### RECORDS FOR THE TASK
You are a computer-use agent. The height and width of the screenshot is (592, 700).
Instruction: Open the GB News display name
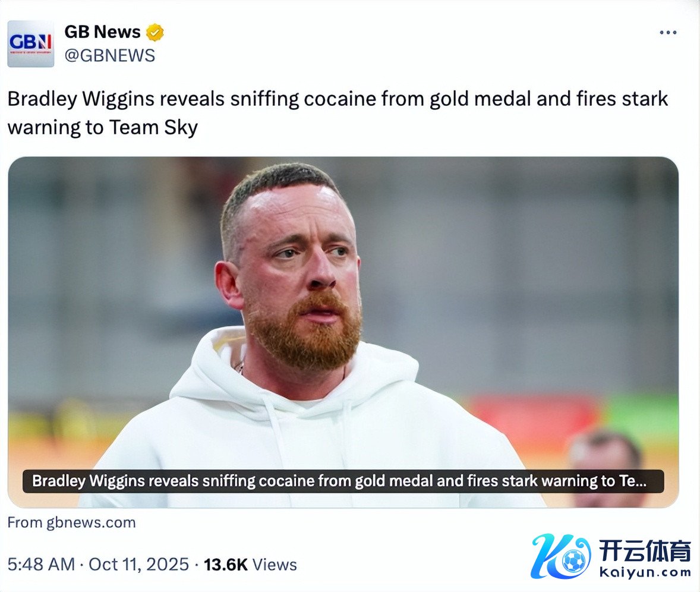click(102, 32)
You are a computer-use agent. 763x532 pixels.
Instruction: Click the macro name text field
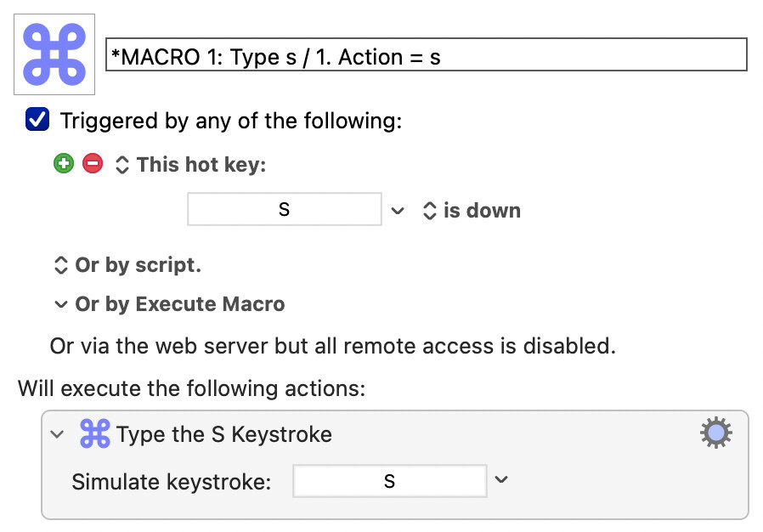point(427,54)
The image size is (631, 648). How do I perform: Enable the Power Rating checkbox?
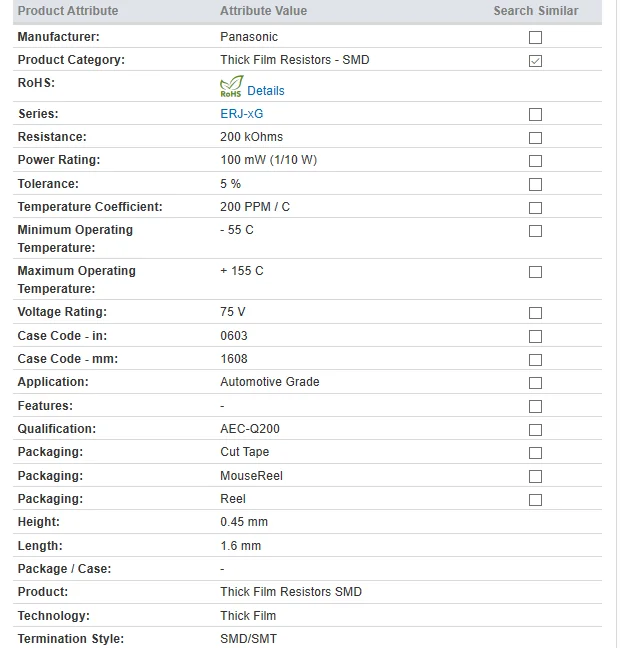click(535, 161)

### WORK INSTRUCTIONS
The answer must be an exact copy of the lines from the one that holds "Instruction: Click the macro name text field" through the end of the data, both included, with no pictures.

### REPLY
Instruction: Click the macro name text field
point(427,54)
The image size is (631, 648). How do I perform: Enable the Power Rating checkbox?
click(535, 161)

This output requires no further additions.